The MUA is calling for a better than a 7% wage increase. The MUA is also focusing on scheduling and a better work-life balance. It contends that, as part of the proposed wage increase, DP World is proposing work schedule rule changes and adjustments to the scheduling system that would mean that nearly a third for dockworkers would be earning less.
DP World says that the changes are needed to provide greater flexibility and the ability to respond to the needs of carriers.
Port Botany handles some 3m teus a year. The port has 12 container vessel berths, split between terminal operators DP World, Patrick Terminals, and Hutchison Ports.
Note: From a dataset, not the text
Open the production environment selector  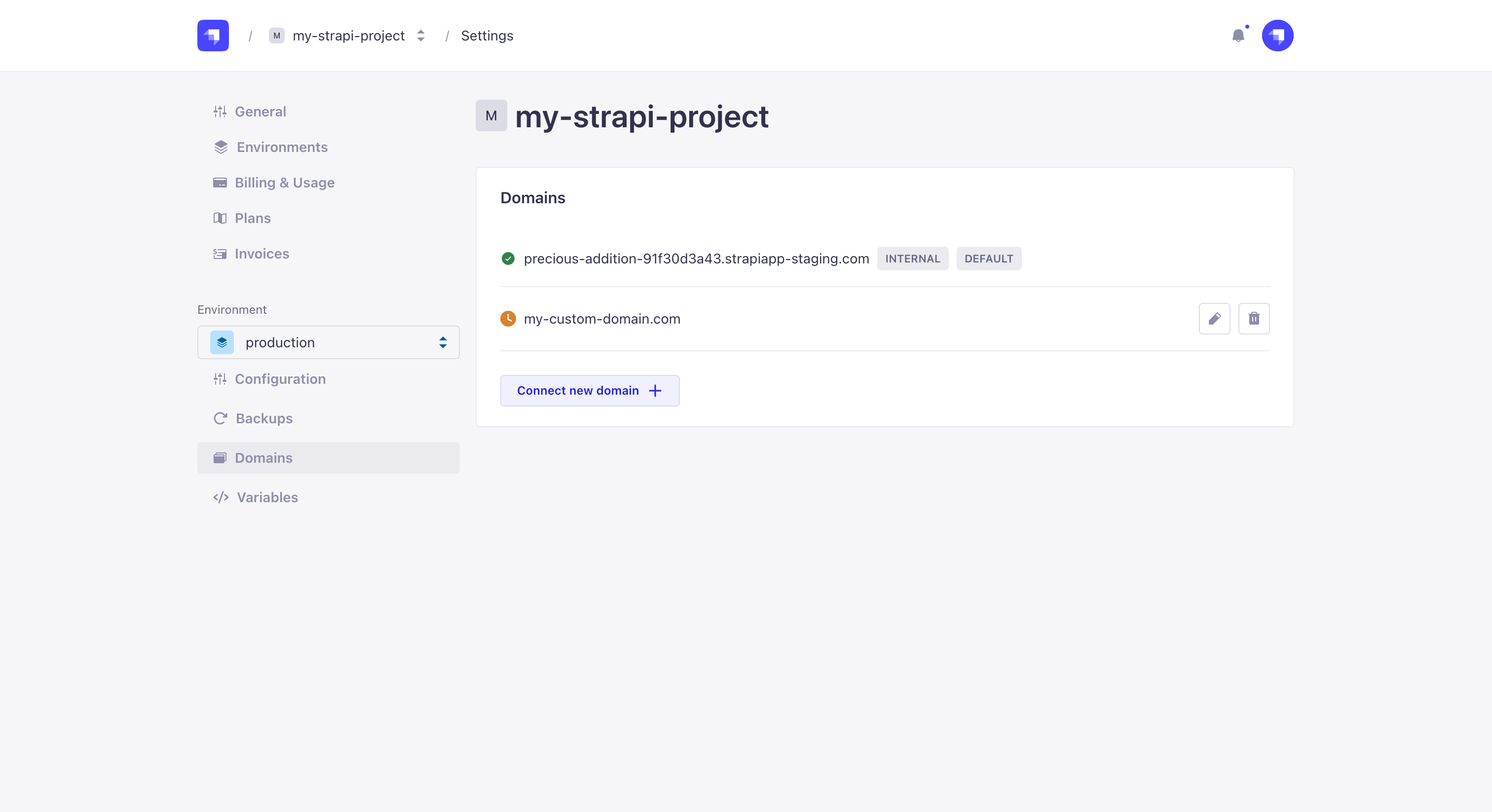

Workers for 24 hours refused to load and unload trucks and trains at DP World’s facilities.
The Australia coastwide labour unrest has been running for a month and has included a 48-hour weekend full stoppage in Fremantle and a 44-hour stoppage in Melbourne, both at the beginning of the month. Mid-month there was a stoppage at Port Botany. Between October 30 and November 6, the MUA is reporting that work bans will be in effect for overtime, shift extensions, and other jobs at DP World’s terminals in Sydney, Melbourne, Fremantle, and Brisbane. Next Monday they also plan to stop work for 24 hours in Sydney, as well as a ban on loading and unloading on Friday, November 3rd at all the ports. There will be sporadic work stoppages ranging from one to two hours at some of the ports during the week.
While issues relating to cash-on-table can usually be solved, eventually, there appears to be a global systemic drifting apart between port workers and owners, who are frequently based in other countries, based on a completely different worldview on the relation between the operator and the worker – much of which is based on the philosophy of work and “work-life balance”.
In Australia both sides are accusing the other of not negotiating in good faith. DP World will not even talk so long as industrial actions continue, while the MUA says the actions will continue until DP World resumes negotiations.
The MUA is calling for good faith bargaining, a fair wage outcome, work schedules, and scheduling systems that provide certainty, mitigate fatigue, and maintain the work-life balance.